PROBLEM STATEMENT.
Which lines of the data hold the word "computer"? Copy all of them.
START TASK DATA
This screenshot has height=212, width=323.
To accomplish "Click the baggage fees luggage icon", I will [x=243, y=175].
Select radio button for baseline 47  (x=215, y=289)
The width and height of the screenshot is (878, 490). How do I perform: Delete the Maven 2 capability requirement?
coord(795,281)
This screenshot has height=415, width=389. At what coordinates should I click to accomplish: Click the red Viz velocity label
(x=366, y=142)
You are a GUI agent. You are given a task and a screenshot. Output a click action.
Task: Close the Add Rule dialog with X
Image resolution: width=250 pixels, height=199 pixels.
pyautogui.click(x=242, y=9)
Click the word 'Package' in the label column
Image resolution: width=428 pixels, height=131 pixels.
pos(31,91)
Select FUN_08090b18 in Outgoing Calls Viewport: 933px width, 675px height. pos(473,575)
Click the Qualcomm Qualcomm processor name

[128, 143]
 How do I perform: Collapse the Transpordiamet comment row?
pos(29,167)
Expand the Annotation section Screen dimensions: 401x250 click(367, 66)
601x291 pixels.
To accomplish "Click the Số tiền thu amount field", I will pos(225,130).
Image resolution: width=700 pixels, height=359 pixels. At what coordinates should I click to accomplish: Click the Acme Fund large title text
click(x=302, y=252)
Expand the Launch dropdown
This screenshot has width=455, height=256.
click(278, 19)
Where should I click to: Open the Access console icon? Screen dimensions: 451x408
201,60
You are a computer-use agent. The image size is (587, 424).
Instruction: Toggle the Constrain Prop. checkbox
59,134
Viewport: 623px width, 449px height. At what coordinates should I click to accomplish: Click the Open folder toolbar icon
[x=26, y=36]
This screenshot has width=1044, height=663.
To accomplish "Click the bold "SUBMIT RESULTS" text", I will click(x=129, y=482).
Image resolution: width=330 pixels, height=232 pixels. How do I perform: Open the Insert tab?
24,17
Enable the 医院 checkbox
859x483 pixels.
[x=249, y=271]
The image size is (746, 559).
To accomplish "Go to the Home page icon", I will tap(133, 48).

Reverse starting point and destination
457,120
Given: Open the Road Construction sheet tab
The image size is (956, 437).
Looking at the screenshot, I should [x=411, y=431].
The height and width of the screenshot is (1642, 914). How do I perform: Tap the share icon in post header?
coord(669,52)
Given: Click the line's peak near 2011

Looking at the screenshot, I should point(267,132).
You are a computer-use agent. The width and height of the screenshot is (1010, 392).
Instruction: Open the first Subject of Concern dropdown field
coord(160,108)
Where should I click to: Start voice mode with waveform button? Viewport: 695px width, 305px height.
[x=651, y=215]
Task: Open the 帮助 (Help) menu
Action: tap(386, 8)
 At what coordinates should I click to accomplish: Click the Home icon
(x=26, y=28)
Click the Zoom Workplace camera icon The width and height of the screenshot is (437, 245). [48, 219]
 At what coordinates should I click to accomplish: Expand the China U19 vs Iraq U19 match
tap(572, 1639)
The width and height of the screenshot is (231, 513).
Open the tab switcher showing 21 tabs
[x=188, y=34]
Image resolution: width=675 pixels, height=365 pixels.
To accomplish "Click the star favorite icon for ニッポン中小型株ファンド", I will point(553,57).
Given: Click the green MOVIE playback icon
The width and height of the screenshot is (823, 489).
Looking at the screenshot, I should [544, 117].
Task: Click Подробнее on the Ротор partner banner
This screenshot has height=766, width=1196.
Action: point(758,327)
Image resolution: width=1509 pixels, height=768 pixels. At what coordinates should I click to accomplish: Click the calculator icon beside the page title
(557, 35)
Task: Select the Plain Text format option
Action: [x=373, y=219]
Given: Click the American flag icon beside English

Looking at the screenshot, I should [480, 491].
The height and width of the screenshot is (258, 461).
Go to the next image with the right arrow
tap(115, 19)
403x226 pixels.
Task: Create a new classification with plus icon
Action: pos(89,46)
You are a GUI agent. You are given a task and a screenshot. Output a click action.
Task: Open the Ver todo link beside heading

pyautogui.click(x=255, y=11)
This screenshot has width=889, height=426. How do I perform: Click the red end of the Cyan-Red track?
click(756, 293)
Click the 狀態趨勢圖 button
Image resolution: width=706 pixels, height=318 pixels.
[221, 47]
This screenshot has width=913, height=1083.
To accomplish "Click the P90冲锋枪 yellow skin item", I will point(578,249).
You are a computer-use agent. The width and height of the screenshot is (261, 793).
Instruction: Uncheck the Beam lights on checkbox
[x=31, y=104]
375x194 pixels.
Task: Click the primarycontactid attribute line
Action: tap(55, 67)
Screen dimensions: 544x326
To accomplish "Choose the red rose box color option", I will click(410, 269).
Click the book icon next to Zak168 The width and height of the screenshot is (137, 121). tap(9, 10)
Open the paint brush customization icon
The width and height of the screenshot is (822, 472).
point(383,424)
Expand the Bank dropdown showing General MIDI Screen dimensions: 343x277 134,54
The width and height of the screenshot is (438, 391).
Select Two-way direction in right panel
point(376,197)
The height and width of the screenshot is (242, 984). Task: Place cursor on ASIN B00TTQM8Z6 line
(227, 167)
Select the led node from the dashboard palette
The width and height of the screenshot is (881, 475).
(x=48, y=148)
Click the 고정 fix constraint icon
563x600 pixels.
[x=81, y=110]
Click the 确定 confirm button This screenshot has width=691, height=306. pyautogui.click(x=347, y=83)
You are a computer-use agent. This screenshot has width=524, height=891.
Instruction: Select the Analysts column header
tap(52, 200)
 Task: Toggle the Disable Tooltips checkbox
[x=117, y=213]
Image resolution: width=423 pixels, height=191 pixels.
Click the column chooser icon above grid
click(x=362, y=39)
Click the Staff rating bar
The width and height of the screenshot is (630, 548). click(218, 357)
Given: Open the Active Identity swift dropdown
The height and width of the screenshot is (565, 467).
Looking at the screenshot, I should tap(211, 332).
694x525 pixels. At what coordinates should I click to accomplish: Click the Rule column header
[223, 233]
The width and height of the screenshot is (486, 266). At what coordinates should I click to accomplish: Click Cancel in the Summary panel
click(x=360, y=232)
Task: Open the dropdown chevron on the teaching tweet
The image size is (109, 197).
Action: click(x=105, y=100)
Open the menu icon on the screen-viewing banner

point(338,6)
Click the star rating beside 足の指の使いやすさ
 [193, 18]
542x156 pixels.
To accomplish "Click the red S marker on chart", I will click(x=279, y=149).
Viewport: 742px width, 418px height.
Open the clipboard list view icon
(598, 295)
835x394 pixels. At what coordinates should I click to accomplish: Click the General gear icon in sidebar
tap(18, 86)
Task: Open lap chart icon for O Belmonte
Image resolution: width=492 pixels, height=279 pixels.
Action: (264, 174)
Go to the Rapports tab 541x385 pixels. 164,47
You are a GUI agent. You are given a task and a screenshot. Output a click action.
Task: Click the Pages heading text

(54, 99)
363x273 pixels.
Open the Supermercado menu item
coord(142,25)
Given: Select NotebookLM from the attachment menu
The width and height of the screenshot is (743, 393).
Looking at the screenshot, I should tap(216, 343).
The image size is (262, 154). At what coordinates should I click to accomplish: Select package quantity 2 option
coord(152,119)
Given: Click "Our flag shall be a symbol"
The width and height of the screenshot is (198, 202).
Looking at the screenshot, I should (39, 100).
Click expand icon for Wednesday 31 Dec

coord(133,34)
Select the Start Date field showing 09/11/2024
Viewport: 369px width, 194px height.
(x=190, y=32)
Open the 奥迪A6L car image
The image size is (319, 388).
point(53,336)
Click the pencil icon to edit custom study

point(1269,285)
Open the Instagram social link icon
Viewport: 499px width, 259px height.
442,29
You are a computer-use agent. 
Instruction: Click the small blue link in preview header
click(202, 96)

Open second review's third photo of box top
END TASK DATA
ANSWER SPACE.
You are a computer-use agent. The image size is (587, 424).
You are a computer-use agent. The width and height of the screenshot is (1010, 392).
You are a computer-use agent. The width and height of the screenshot is (261, 793).
You are a computer-use agent. This screenshot has width=524, height=891.
You are a computer-use agent. 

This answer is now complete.